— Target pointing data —
^^^^^^^^^^^^^^^^
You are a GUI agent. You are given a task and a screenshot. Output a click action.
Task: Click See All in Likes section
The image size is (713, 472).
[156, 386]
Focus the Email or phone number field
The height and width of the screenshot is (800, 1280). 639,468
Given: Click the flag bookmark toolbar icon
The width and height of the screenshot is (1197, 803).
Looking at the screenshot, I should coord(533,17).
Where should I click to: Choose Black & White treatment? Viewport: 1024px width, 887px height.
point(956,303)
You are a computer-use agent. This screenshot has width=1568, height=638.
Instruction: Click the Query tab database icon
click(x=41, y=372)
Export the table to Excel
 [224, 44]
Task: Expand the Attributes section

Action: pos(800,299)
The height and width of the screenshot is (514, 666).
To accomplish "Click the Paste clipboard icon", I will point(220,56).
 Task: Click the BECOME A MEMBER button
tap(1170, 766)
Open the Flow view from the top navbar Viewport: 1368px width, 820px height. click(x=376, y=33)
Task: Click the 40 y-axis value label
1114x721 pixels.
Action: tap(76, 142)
^^^^^^^^^^^^^^^^
— Task to complete —
Copy out every line of the listing above, keeping each one identical to the original.

— Written reply —
You are a GUI agent. You are given a task and a screenshot. Output a click action.
Task: Click See All in Likes section
The image size is (713, 472).
[156, 386]
Focus the Email or phone number field
The height and width of the screenshot is (800, 1280). 639,468
Given: Click the flag bookmark toolbar icon
The width and height of the screenshot is (1197, 803).
Looking at the screenshot, I should coord(533,17).
Where should I click to: Choose Black & White treatment? Viewport: 1024px width, 887px height.
point(956,303)
You are a computer-use agent. This screenshot has width=1568, height=638.
Instruction: Click the Query tab database icon
click(x=41, y=372)
Export the table to Excel
 [224, 44]
Task: Expand the Attributes section

Action: pos(800,299)
The height and width of the screenshot is (514, 666).
To accomplish "Click the Paste clipboard icon", I will point(220,56).
 Task: Click the BECOME A MEMBER button
tap(1170, 766)
Open the Flow view from the top navbar Viewport: 1368px width, 820px height. click(x=376, y=33)
Task: Click the 40 y-axis value label
1114x721 pixels.
Action: tap(76, 142)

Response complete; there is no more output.